They begin with a parody of Romeo and Juliet. Next, they caricature Titus Andronicus as a cooking show. Following that is Othello done as a rap song. The rest of the first act summarizes most of the other plays. All the comedies are combined into one convoluted reading (the justification being that they all recycle the same plot devices anyway). The histories are portrayed as an American football game with the British Crown as the football (or as a soccer match in at least one German production, or an Australian Rules football game in an Australian production). Julius Caesar is shortened to his death, followed immediately by a brief Antony and Cleopatra, and Macbeth abridged to one duel while explaining all about ketchup and mustard and other elements (witches, Macbeth's downfall, etc.) in poor Scottish accents. There is also a failed attempt at scholarly discussion of the Shakespeare Apocrypha.

At the end of the act, the characters realise that they forgot to perform Coriolanus which Adam refuses due to the vulgarity of the title, and also Hamlet, Shakespeare's epitome. Adam becomes nervous and petulant about performing the famous and difficult play, so he runs around the theatre and out the door chased by Jess. Daniel is left alone to improvise before calling for intermission.

After the intermission, Jess and Adam return, saving Daniel from having to cover the sonnets by writing them down on a 3×5 card and passing it around the audience. Adam is convinced to continue with the performance. The entire second act comprises Hamlet. The audience gets involved during this segment when one audience member is asked to portray Ophelia for the Nunnery Scene. The rest of the audience makes up Ophelia's subconscious, divided into three sections representing her ego, superego, and id. After the performance of Hamlet, the actors repeat it several times increasing their speed of delivery, and finish by reciting it backwards.

Stored records:

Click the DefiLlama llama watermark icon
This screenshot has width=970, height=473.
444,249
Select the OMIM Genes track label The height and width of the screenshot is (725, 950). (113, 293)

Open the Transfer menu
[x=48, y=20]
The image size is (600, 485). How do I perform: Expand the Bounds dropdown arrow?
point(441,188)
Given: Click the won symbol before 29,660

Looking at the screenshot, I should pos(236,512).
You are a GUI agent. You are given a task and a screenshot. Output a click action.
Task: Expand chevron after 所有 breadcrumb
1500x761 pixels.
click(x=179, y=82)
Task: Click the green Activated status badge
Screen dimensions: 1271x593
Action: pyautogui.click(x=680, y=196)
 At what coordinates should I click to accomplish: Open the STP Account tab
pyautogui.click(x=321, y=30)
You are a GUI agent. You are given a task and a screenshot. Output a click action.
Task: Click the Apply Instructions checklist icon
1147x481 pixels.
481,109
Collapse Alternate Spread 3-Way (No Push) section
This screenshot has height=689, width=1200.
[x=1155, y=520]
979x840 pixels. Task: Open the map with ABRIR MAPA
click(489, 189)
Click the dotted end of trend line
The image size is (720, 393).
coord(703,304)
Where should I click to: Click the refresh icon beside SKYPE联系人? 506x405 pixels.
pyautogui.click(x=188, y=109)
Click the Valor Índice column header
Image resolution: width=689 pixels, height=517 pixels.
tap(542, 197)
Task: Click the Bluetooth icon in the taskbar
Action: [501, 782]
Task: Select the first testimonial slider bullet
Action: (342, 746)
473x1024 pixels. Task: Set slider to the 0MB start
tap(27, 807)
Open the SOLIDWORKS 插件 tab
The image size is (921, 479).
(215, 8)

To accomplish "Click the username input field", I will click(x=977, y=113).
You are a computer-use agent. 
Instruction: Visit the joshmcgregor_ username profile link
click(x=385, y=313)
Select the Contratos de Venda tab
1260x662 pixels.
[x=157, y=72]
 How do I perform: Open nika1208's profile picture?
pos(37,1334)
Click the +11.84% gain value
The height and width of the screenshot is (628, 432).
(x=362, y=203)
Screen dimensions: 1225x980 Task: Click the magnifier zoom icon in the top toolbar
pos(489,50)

Exercise objective:
List each sport that the text on the Shakespeare parody says the histories are staged as. The stored records come from a separate source and are unrelated to the text.

Response to this task:
American football, soccer, Australian Rules football